This book will probably not appeal to those looking for ideas on how to decorate and upgrade a cottage to suit a modern pastiche of country life. It's a very interesting look at English cottages which have not been modernised, or have had very little modernisation.
The author makes the intelligent and usually over-looked point that while many dream of a rural cottage existence, few would want to live the reality, which was often cramped, cold, grubby and squalid. He has tracked down a number of properties which have remained largely unchanged for decades, though a few have suffered a minor touch of gentrification - bunches of dried things hanging from rafters, kitchenalia-clutter etc.
The featured properties are from the counties of Norfolk, Cornwall, Cumbria, Devon, Wiltshire, Hampshire, West Sussex, Kent, Surrey, Suffolk, Durham, Hereford and Worcester, Shropshire, Gloucestershire, Oxfordshire, Buckinghamshire, Hertfordshire and several from London.
The first dozen or so pages (of over 150) are the author's introduction, which is worth reading, and the remainder of the book has pictures on every page, with an accompanying paragraph giving information about the property.

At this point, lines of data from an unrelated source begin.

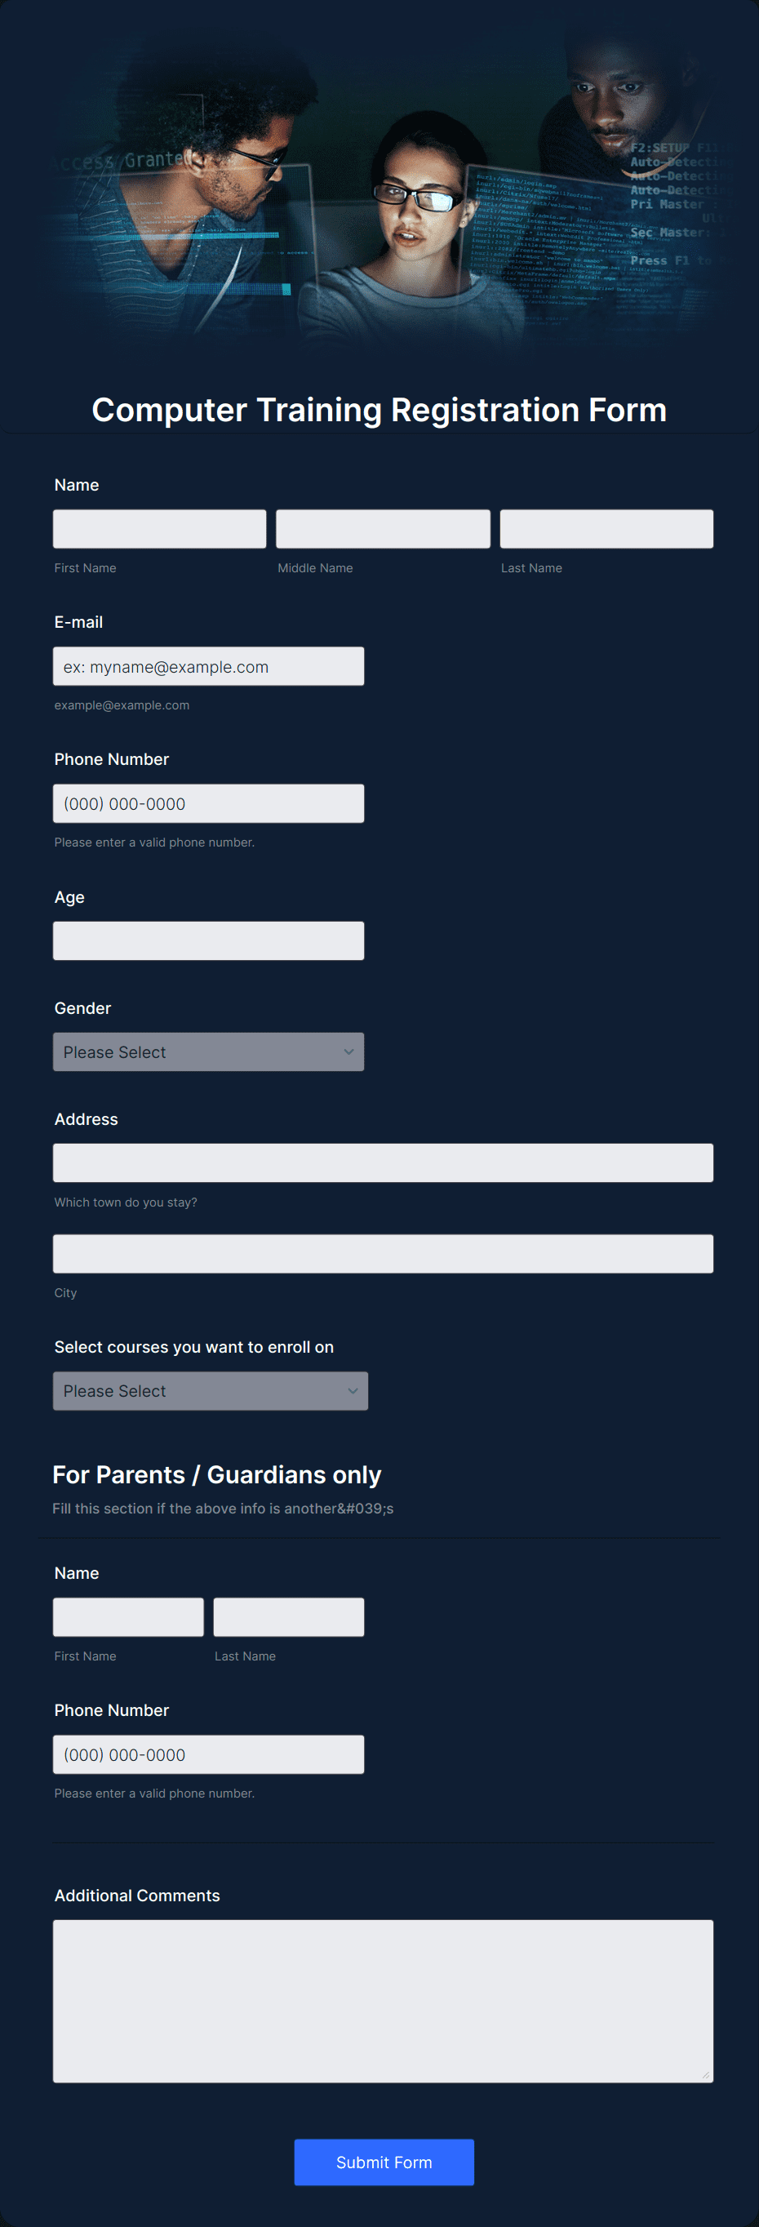
Task: Click the Phone Number input field
Action: pos(208,802)
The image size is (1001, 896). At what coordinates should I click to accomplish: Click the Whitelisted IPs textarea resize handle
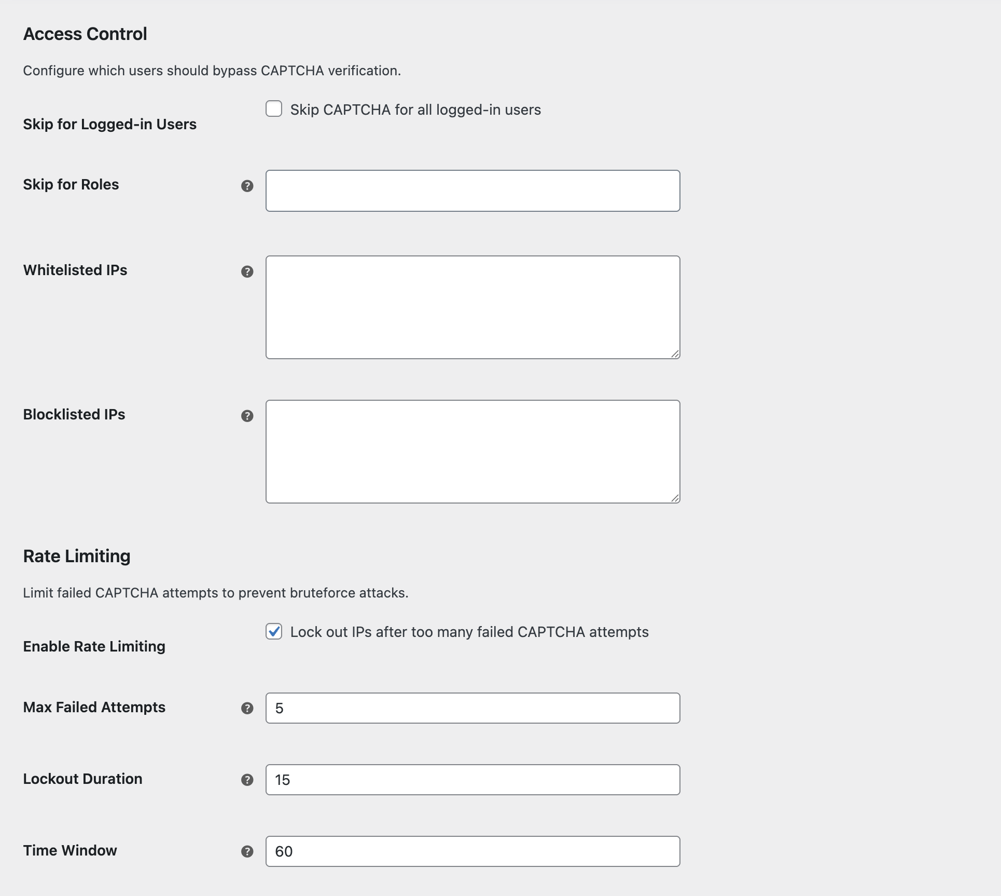675,355
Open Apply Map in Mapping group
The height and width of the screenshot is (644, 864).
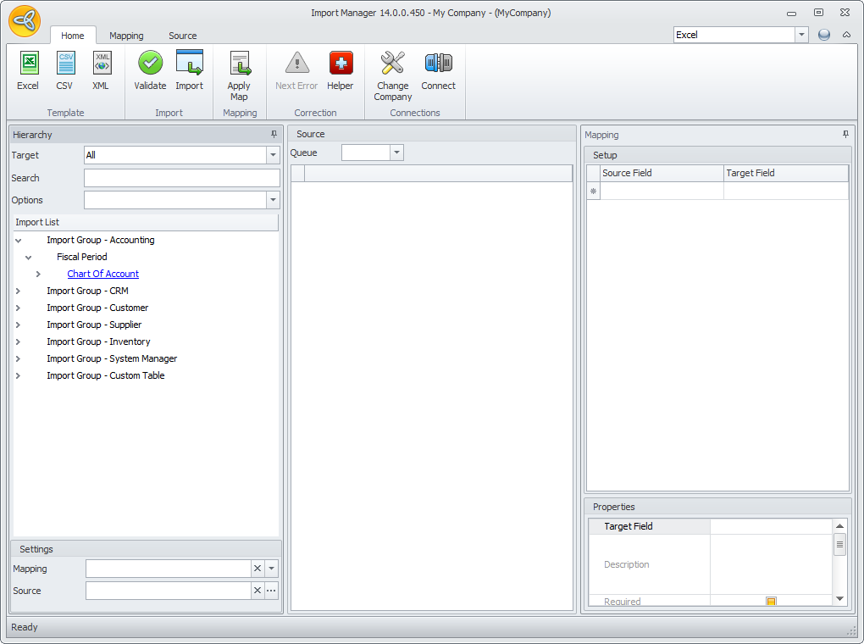pyautogui.click(x=239, y=66)
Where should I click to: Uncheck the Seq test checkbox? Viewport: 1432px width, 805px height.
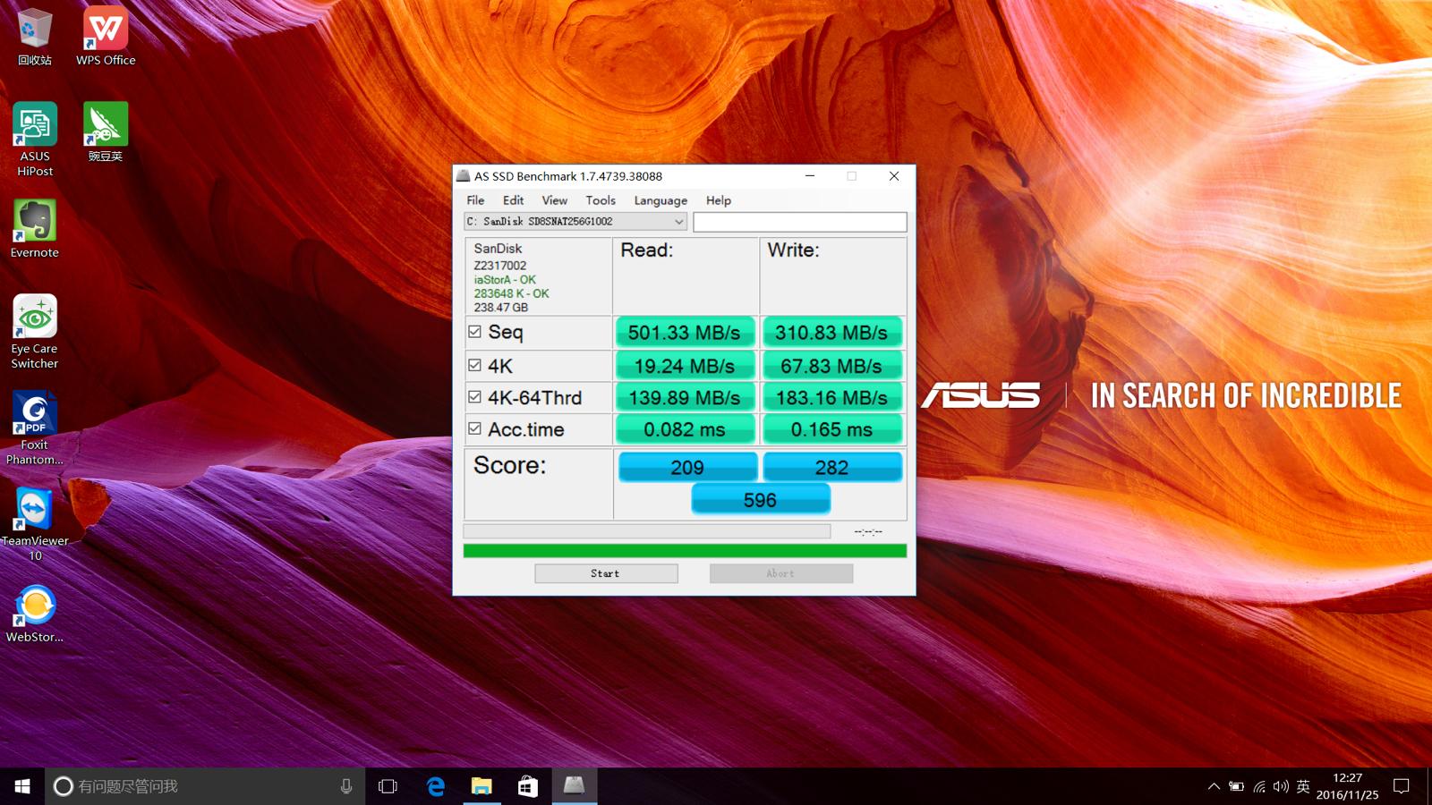pos(474,332)
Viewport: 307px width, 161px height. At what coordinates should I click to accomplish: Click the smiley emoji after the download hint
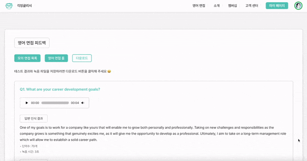click(x=109, y=71)
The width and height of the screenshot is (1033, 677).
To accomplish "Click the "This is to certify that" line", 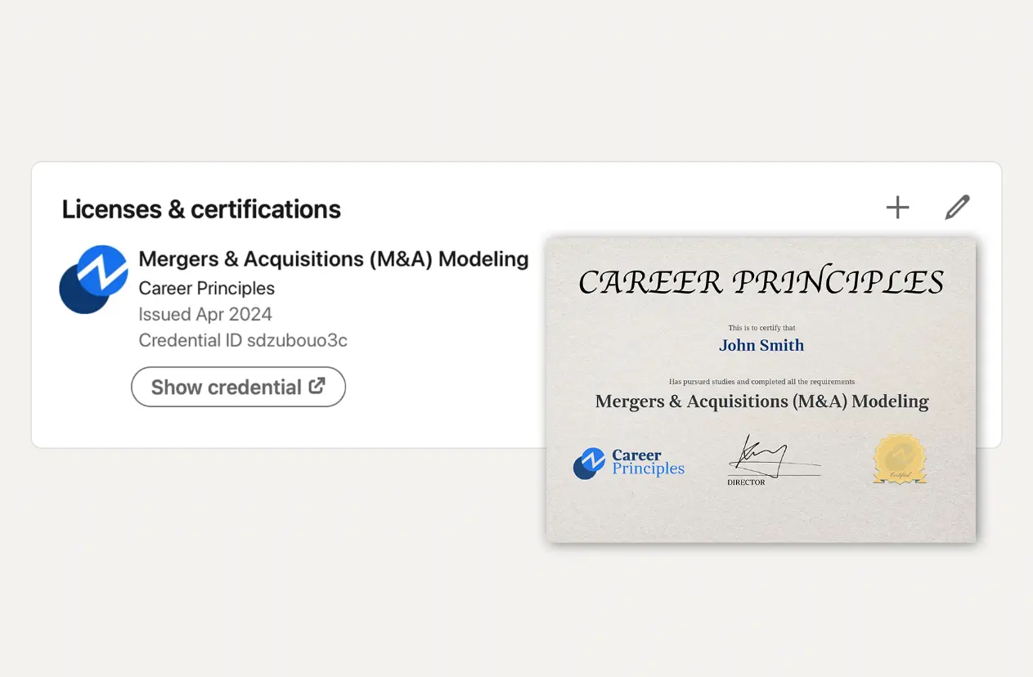I will 761,328.
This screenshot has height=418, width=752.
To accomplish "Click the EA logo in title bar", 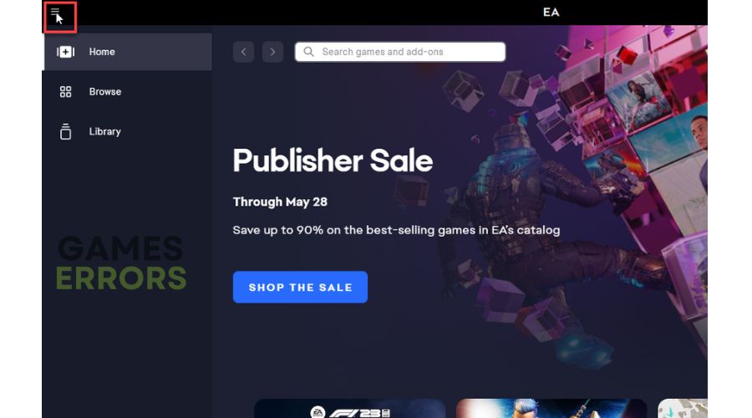I will point(551,12).
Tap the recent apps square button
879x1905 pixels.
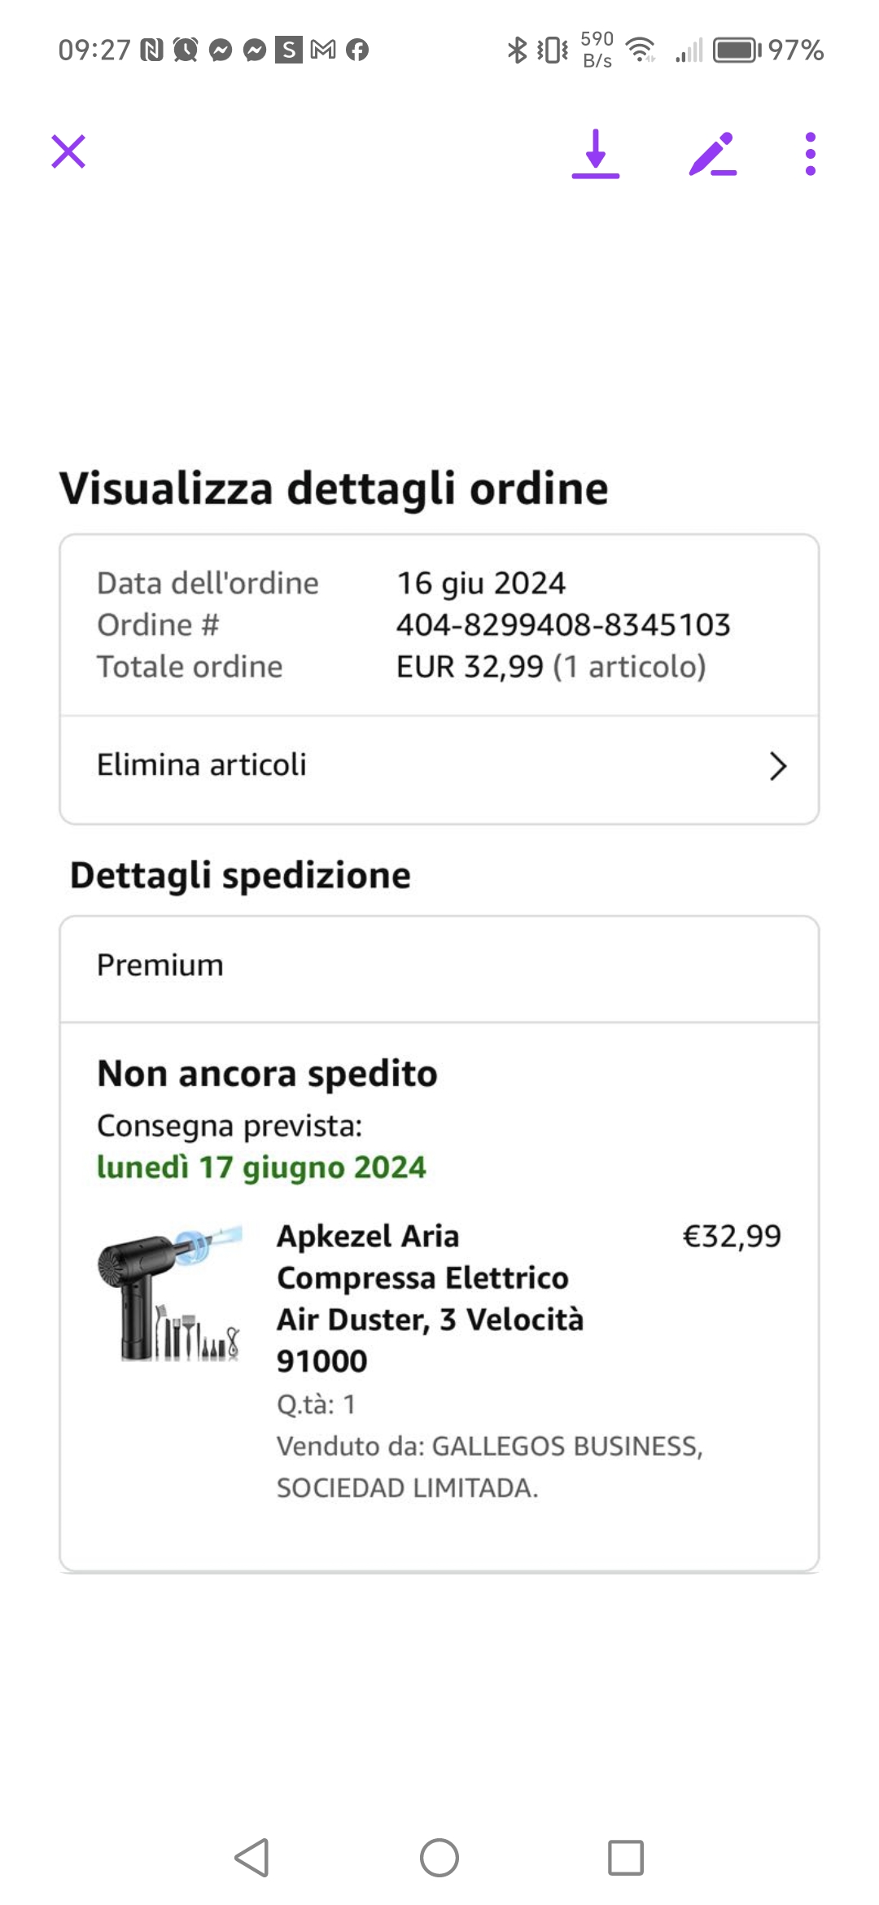[x=626, y=1858]
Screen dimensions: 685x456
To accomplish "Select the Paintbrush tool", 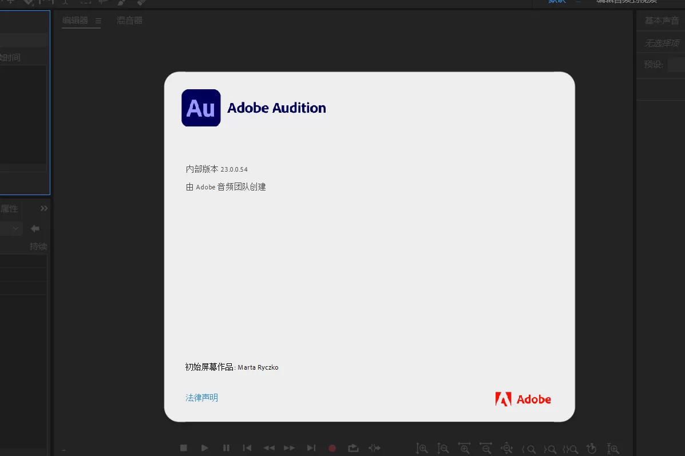I will coord(121,2).
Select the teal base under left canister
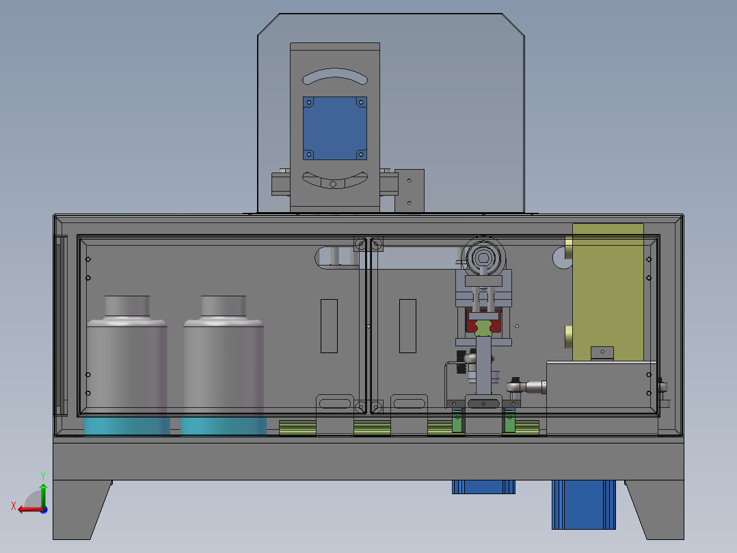Screen dimensions: 737x553 (x=127, y=426)
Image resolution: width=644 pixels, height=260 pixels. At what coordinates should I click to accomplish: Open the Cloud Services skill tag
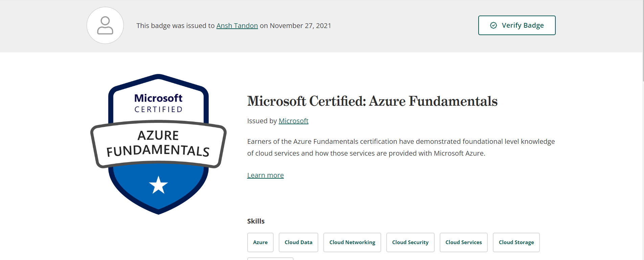[463, 242]
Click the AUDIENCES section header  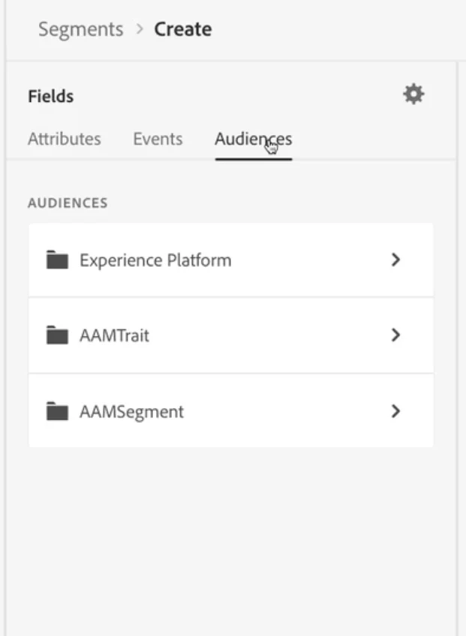[x=68, y=203]
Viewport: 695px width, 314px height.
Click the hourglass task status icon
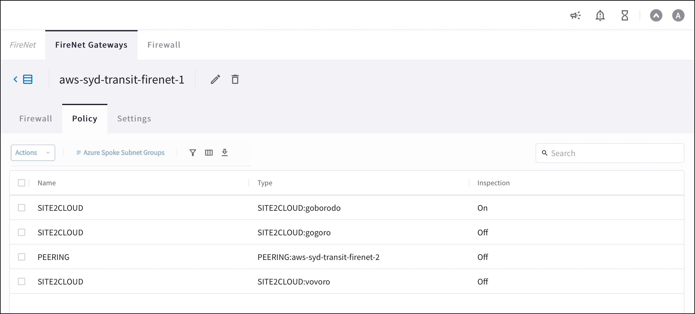pyautogui.click(x=625, y=15)
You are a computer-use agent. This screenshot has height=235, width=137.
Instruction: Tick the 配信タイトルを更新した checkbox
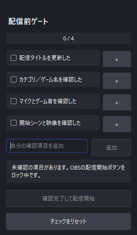coord(14,58)
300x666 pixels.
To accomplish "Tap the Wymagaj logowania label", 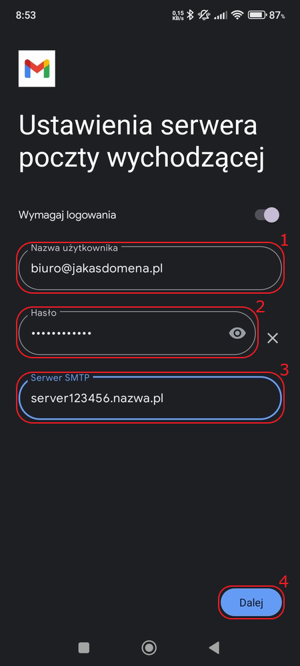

The photographs are all in colour and while some are slightly dark, this reinforces the point of the book, to show these properties before they are brought up to modern-day requirements. At the end of the book, the photographer explains the difficulties he encountered in achieving adequate pictures in homes with little space or natural light.
This is a valuable historical record of English cottage dwellings and of a way of living which few have the stamina or taste for today. Those who are looking for ideas on what colour tiles to put behind the Aga or how best to display a collection of old Bovril signs will be disappointed.